L’éclairage qui avait conduit Gianfranco à la cabane provenait de cinq cierges disposés tout autour de la cabane. Au centre, Hoshmand se tenait debout, complètement nu. Il tendait les bras, les paumes tournées vers le ciel; chacune était peinte d’un caractère qui évoquait quelque alphabet exotique. Son front portait un troisième symbole; étrangement, celui-ci captait la lumière environnante à un point tel qu’il semblait luire par lui-même. Derrière ses paupières closes, Hoshmand semblait entièrement obnubilé par sa méditation, coupé de son environnement.
Perplexe, Gianfranco retourna à sa chambre sans pouvoir davantage trouver le sommeil. Sa curiosité était piquée.
Après ses leçons du lendemain, il retourna discrètement à la cabane pour la trouver complètement vide. Il ne pourrait rien apprendre de plus pour le moment; il eut cependant la bonne idée d’aménager son observatoire de la veille de manière à s’assurer de pouvoir y revenir sans craindre d’être trahi en marchant sur quelque brindille ou feuille morte.
Il découvrit que Hoshmand y venait pratiquement chaque nuit. Sans jamais compromettre sa discrétion, Gianfranco l’observa soir après soir… Lorsqu’il arrivait tôt, il pouvait voir Hoshmand nettoyer patiemment chaque partie de son corps avant de dessiner les caractères sur ses paumes et son front; il méditait ensuite sans bouger pendant des heures. Plus rarement, il traçait des caractères à la craie sur le plancher; il ne quittait jamais la cabane sans les avoir méticuleusement nettoyés à la brosse. Ne dormait-il jamais? Est-ce que ses méditations suffisaient à le régénérer?
Il était évident que le manège de Hoshmand n’était pas catholique, mais l’élève voulait comprendre pourquoi son professeur agissait aussi étrangement.

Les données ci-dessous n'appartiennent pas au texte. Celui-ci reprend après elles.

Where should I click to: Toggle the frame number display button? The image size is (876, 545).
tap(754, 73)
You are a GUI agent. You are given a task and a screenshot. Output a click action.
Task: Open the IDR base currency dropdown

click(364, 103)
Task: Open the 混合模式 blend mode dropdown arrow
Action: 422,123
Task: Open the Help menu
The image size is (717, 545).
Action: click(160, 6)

Au fil des observations, Gianfranco se mit graduellement au diapason d’Hoshmand; lorsque ce dernier ralentissait son souffle pour l’approfondir, inconsciemment, Gianfranco ajustait le sien. Lorsqu’il écrivait des symboles sur sa peau ou sur le sol, Gianfranco les traçait dans le vide avec son doigt encore et encore jusqu’à ce qu’il les ait mémorisés.
Un beau jour, alors qu’il savait qu’Hoshmand était au village, il entreprit de singer toute la séquence des gestes qu’il avait si souvent observés. Il se purifia en se nettoyant, il traça les trois symboles et il se mit à méditer… sans que rien ne se passe. L’activité n’était pas désagréable, mais il voyait mal pourquoi quiconque pouvait y passer toutes ses nuits… Assez rapidement, il décida d’en avoir fait assez. Il effaça toute trace de son essai avant que l’autre ne revienne.

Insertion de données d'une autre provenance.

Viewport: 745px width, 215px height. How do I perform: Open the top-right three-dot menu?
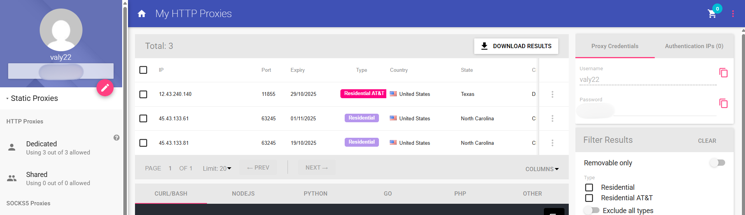point(733,14)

Lorsque Hoshmand  revint finalement. Gianfranco était l’image même de la nonchalance, torse nu devant un match de foot télévisé. Hoshmand lui lança néanmoins un regard inhabituel, à la fois prolongé et méfiant…
Le regard à lui seul aurait vite été oublié, mais sans dire un mot, Hoshmand passa au bureau. Gianfranco s’inquiéta de plus belle : s’il y allait, c’était pour téléphoner et Hoshmand semblait ne connaître qu’un numéro : celui d’Eleftherios Avramopoulos. Avait-il été pris en flagrant délit de… Quoi au juste?

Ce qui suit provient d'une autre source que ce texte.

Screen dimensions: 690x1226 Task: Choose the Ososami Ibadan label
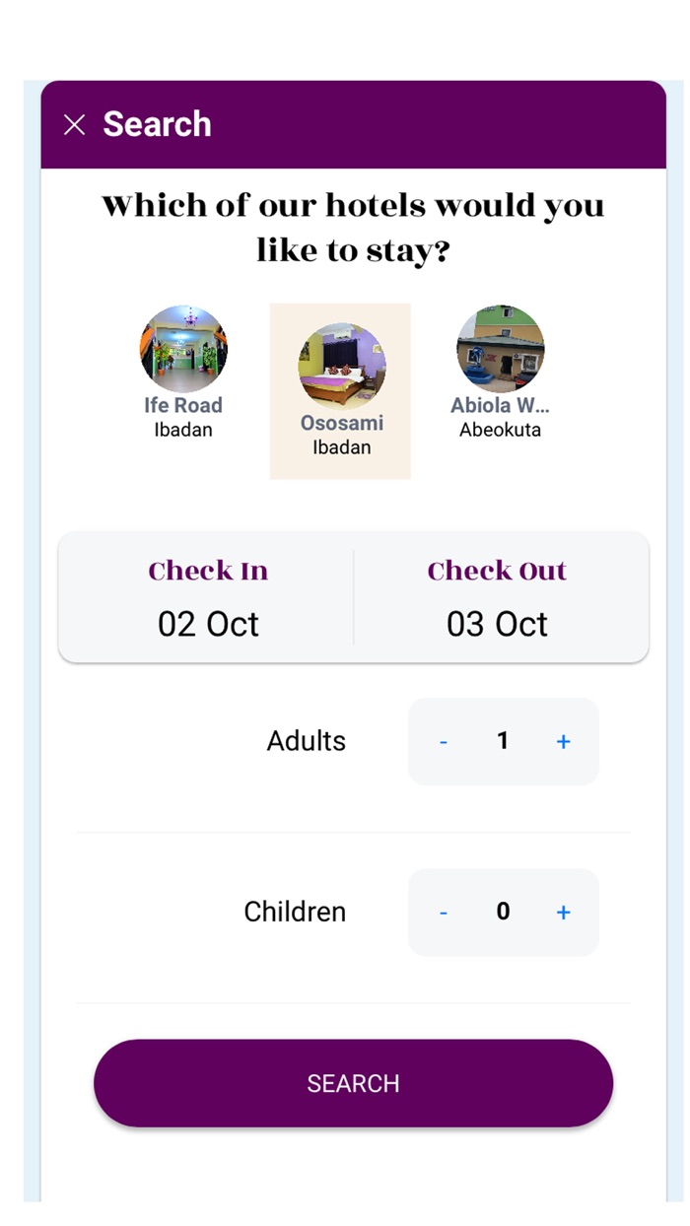(x=341, y=435)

Pendant qu’il pouvait encore entendre la voix de Hoshmand étouffée derrière la porte, Gianfranco bondit jusqu’au miroir le plus proche. Son front et ses mains étaient parfaitement propres. Il retourna sur le sofa à toute vitesse lorsqu’il entendit Hoshmand raccrocher.
« M. Avramopoulos veut te parler », dit Hoshmand à son retour au salon, comme s'il s’agissait de la chose la plus naturelle du monde. « Il est en chemin. »
C’est sans doute une coïncidence, se dit Gianfranco à moitié pour s’en convaincre. Mais quelque chose en lui savait que c’était directement relié à ses indiscrétions… et qu’il aurait à en payer le prix.